=== DATA LINES ===

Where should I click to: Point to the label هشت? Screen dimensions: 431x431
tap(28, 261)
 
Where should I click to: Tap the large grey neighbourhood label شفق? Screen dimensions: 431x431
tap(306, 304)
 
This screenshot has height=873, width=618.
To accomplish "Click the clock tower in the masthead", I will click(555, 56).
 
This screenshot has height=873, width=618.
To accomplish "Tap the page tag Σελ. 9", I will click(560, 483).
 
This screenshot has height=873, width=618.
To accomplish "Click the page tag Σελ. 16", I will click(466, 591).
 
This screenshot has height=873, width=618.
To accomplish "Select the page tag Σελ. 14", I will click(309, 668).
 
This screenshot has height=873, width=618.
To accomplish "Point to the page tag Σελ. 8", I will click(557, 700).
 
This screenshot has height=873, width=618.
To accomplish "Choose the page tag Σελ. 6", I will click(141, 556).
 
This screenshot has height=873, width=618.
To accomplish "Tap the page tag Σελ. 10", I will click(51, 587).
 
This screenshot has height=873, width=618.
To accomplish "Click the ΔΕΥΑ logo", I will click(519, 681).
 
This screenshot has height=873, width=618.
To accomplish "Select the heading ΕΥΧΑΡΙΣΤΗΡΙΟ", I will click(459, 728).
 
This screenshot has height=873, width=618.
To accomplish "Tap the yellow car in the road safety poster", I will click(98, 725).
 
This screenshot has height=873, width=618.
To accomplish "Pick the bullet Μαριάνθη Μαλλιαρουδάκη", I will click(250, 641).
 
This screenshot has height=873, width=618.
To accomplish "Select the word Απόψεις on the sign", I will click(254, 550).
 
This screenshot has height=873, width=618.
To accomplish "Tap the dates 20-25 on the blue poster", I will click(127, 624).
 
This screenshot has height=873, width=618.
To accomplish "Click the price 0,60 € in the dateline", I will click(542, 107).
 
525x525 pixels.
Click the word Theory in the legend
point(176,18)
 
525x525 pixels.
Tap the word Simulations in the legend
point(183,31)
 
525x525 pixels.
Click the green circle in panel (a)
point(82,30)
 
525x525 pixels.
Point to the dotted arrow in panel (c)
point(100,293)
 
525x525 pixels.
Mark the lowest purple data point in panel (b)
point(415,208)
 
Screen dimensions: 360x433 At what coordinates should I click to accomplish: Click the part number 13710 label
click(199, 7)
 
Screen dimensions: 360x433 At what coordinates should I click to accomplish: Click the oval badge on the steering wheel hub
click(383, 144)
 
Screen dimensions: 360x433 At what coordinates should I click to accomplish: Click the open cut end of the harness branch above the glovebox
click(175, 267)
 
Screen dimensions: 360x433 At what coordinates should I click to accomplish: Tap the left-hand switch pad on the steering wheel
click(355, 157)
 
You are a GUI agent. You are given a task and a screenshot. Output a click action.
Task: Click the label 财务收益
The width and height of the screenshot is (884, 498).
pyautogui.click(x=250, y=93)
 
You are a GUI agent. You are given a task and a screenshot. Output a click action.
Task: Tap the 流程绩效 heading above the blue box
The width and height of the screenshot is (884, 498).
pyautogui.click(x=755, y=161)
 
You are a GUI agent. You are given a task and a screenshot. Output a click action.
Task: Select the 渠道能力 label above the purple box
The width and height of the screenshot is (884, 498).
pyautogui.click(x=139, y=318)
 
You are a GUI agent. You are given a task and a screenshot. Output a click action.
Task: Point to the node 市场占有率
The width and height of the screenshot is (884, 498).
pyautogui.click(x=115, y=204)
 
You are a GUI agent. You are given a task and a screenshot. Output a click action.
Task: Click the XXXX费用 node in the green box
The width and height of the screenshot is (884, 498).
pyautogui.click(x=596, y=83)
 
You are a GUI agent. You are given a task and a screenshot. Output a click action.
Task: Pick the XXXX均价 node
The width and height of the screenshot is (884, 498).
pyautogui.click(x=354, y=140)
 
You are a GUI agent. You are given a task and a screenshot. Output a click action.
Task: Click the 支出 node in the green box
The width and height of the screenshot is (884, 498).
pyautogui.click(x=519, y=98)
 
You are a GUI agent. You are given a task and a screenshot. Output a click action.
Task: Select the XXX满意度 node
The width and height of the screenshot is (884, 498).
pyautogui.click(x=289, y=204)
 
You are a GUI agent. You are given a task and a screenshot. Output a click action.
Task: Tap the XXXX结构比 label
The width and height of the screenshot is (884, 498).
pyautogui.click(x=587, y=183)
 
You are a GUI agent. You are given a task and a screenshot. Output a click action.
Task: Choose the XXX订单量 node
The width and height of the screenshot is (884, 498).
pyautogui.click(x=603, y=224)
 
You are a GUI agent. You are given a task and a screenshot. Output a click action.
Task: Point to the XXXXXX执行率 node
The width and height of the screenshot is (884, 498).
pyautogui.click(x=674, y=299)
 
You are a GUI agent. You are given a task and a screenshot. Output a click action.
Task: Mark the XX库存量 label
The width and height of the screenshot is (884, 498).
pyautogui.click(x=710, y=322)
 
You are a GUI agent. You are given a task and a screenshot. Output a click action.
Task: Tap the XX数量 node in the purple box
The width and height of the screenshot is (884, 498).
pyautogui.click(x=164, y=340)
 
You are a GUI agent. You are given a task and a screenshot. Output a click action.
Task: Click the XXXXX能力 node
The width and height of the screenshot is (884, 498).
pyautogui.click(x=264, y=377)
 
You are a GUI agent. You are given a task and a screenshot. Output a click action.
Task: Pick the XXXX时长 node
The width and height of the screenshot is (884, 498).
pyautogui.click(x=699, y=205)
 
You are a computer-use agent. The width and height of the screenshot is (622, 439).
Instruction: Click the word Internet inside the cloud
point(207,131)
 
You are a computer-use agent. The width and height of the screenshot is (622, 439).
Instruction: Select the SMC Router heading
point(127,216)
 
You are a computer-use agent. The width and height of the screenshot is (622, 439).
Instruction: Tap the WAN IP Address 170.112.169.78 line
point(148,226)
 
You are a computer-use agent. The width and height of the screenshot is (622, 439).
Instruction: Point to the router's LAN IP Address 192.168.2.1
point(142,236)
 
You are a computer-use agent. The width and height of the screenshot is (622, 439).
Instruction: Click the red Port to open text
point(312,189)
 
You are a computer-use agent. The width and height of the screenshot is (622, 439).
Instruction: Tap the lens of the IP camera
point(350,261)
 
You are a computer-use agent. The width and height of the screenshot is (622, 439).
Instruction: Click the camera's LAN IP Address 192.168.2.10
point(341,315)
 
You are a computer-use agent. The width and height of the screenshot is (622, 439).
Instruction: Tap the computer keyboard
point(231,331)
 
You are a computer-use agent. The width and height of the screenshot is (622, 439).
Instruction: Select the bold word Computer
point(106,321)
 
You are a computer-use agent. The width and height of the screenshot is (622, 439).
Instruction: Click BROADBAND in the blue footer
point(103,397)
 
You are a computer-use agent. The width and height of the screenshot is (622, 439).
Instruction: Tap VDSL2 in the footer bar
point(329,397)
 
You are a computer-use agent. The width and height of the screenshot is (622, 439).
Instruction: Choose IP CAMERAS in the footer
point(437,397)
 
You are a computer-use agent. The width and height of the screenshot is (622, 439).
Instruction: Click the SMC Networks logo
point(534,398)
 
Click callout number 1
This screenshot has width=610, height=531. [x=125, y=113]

=== WHAT IS BEING ASKED ===
Copy out all the records above again, swapping each "page tag" for "page label" and leaving everything else unchanged.

=== OUTPUT ===
Where should I click to: Point to the label هشت? Screen dimensions: 431x431
tap(28, 261)
 
Where should I click to: Tap the large grey neighbourhood label شفق? Screen dimensions: 431x431
tap(306, 304)
 
This screenshot has height=873, width=618.
To accomplish "Click the clock tower in the masthead", I will click(555, 56).
 
This screenshot has height=873, width=618.
To accomplish "Tap the page label Σελ. 9", I will click(560, 483).
 
This screenshot has height=873, width=618.
To accomplish "Click the page label Σελ. 16", I will click(466, 591).
 
This screenshot has height=873, width=618.
To accomplish "Select the page label Σελ. 14", I will click(309, 668).
 
This screenshot has height=873, width=618.
To accomplish "Point to the page label Σελ. 8", I will click(557, 700).
 
This screenshot has height=873, width=618.
To accomplish "Choose the page label Σελ. 6", I will click(141, 556).
 
This screenshot has height=873, width=618.
To accomplish "Tap the page label Σελ. 10", I will click(51, 587).
 
This screenshot has height=873, width=618.
To accomplish "Click the ΔΕΥΑ logo", I will click(519, 681).
 
This screenshot has height=873, width=618.
To accomplish "Select the heading ΕΥΧΑΡΙΣΤΗΡΙΟ", I will click(459, 728).
 
This screenshot has height=873, width=618.
To accomplish "Tap the yellow car in the road safety poster", I will click(98, 725).
 
This screenshot has height=873, width=618.
To accomplish "Pick the bullet Μαριάνθη Μαλλιαρουδάκη", I will click(250, 641).
 
This screenshot has height=873, width=618.
To accomplish "Select the word Απόψεις on the sign", I will click(254, 550).
 
This screenshot has height=873, width=618.
To accomplish "Tap the dates 20-25 on the blue poster", I will click(127, 624).
 
This screenshot has height=873, width=618.
To accomplish "Click the price 0,60 € in the dateline", I will click(542, 107).
 
525x525 pixels.
Click the word Theory in the legend
point(176,18)
 
525x525 pixels.
Tap the word Simulations in the legend
point(183,31)
 
525x525 pixels.
Click the green circle in panel (a)
point(82,30)
 
525x525 pixels.
Point to the dotted arrow in panel (c)
point(100,293)
 
525x525 pixels.
Mark the lowest purple data point in panel (b)
point(415,208)
 
Screen dimensions: 360x433 At what coordinates should I click to accomplish: Click the part number 13710 label
click(199, 7)
 
Screen dimensions: 360x433 At what coordinates should I click to accomplish: Click the oval badge on the steering wheel hub
click(383, 144)
 
Screen dimensions: 360x433 At what coordinates should I click to accomplish: Click the open cut end of the harness branch above the glovebox
click(175, 267)
 
Screen dimensions: 360x433 At what coordinates should I click to accomplish: Tap the left-hand switch pad on the steering wheel
click(355, 157)
 
You are a GUI agent. You are given a task and a screenshot. Output a click action.
Task: Click the label 财务收益
The width and height of the screenshot is (884, 498).
pyautogui.click(x=250, y=93)
 
You are a GUI agent. You are given a task and a screenshot. Output a click action.
Task: Tap the 流程绩效 heading above the blue box
The width and height of the screenshot is (884, 498).
pyautogui.click(x=755, y=161)
 
You are a GUI agent. You are given a task and a screenshot. Output a click action.
Task: Select the 渠道能力 label above the purple box
The width and height of the screenshot is (884, 498).
pyautogui.click(x=139, y=318)
 
You are a GUI agent. You are given a task and a screenshot. Output a click action.
Task: Point to the node 市场占有率
The width and height of the screenshot is (884, 498).
pyautogui.click(x=115, y=204)
 
You are a GUI agent. You are given a task and a screenshot. Output a click action.
Task: Click the XXXX费用 node in the green box
The width and height of the screenshot is (884, 498).
pyautogui.click(x=596, y=83)
 
You are a GUI agent. You are given a task and a screenshot. Output a click action.
Task: Pick the XXXX均价 node
The width and height of the screenshot is (884, 498).
pyautogui.click(x=354, y=140)
 
You are a GUI agent. You are given a task and a screenshot. Output a click action.
Task: Click the 支出 node in the green box
The width and height of the screenshot is (884, 498).
pyautogui.click(x=519, y=98)
 
You are a GUI agent. You are given a task and a screenshot. Output a click action.
Task: Select the XXX满意度 node
The width and height of the screenshot is (884, 498).
pyautogui.click(x=289, y=204)
 
You are a GUI agent. You are given a task and a screenshot. Output a click action.
Task: Tap the XXXX结构比 label
The width and height of the screenshot is (884, 498).
pyautogui.click(x=587, y=183)
 
You are a GUI agent. You are given a task and a screenshot. Output a click action.
Task: Choose the XXX订单量 node
The width and height of the screenshot is (884, 498).
pyautogui.click(x=603, y=224)
 
You are a GUI agent. You are given a task and a screenshot. Output a click action.
Task: Point to the XXXXXX执行率 node
The width and height of the screenshot is (884, 498).
pyautogui.click(x=674, y=299)
 
You are a GUI agent. You are given a task and a screenshot. Output a click action.
Task: Mark the XX库存量 label
The width and height of the screenshot is (884, 498).
pyautogui.click(x=710, y=322)
 
You are a GUI agent. You are given a task and a screenshot. Output a click action.
Task: Tap the XX数量 node in the purple box
The width and height of the screenshot is (884, 498).
pyautogui.click(x=164, y=340)
 
You are a GUI agent. You are given a task and a screenshot. Output a click action.
Task: Click the XXXXX能力 node
The width and height of the screenshot is (884, 498).
pyautogui.click(x=264, y=377)
 
You are a GUI agent. You are given a task and a screenshot. Output a click action.
Task: Pick the XXXX时长 node
The width and height of the screenshot is (884, 498).
pyautogui.click(x=699, y=205)
 
You are a computer-use agent. The width and height of the screenshot is (622, 439).
Instruction: Click the word Internet inside the cloud
point(207,131)
 
You are a computer-use agent. The width and height of the screenshot is (622, 439).
Instruction: Select the SMC Router heading
point(127,216)
 
You are a computer-use agent. The width and height of the screenshot is (622, 439).
Instruction: Tap the WAN IP Address 170.112.169.78 line
point(148,226)
 
You are a computer-use agent. The width and height of the screenshot is (622, 439).
Instruction: Point to the router's LAN IP Address 192.168.2.1
point(142,236)
 
You are a computer-use agent. The width and height of the screenshot is (622, 439).
Instruction: Click the red Port to open text
point(312,189)
 
You are a computer-use agent. The width and height of the screenshot is (622, 439).
Instruction: Tap the lens of the IP camera
point(350,261)
 
You are a computer-use agent. The width and height of the screenshot is (622, 439).
Instruction: Click the camera's LAN IP Address 192.168.2.10
point(341,315)
 
You are a computer-use agent. The width and height of the screenshot is (622, 439).
Instruction: Tap the computer keyboard
point(231,331)
 
You are a computer-use agent. The width and height of the screenshot is (622, 439).
Instruction: Select the bold word Computer
point(106,321)
 
You are a computer-use agent. The width and height of the screenshot is (622, 439).
Instruction: Click BROADBAND in the blue footer
point(103,397)
 
You are a computer-use agent. The width and height of the screenshot is (622, 439).
Instruction: Tap VDSL2 in the footer bar
point(329,397)
 
You are a computer-use agent. The width and height of the screenshot is (622, 439).
Instruction: Choose IP CAMERAS in the footer
point(437,397)
 
You are a computer-use agent. The width and height of the screenshot is (622, 439).
Instruction: Click the SMC Networks logo
point(534,398)
 
Click callout number 1
This screenshot has width=610, height=531. [x=125, y=113]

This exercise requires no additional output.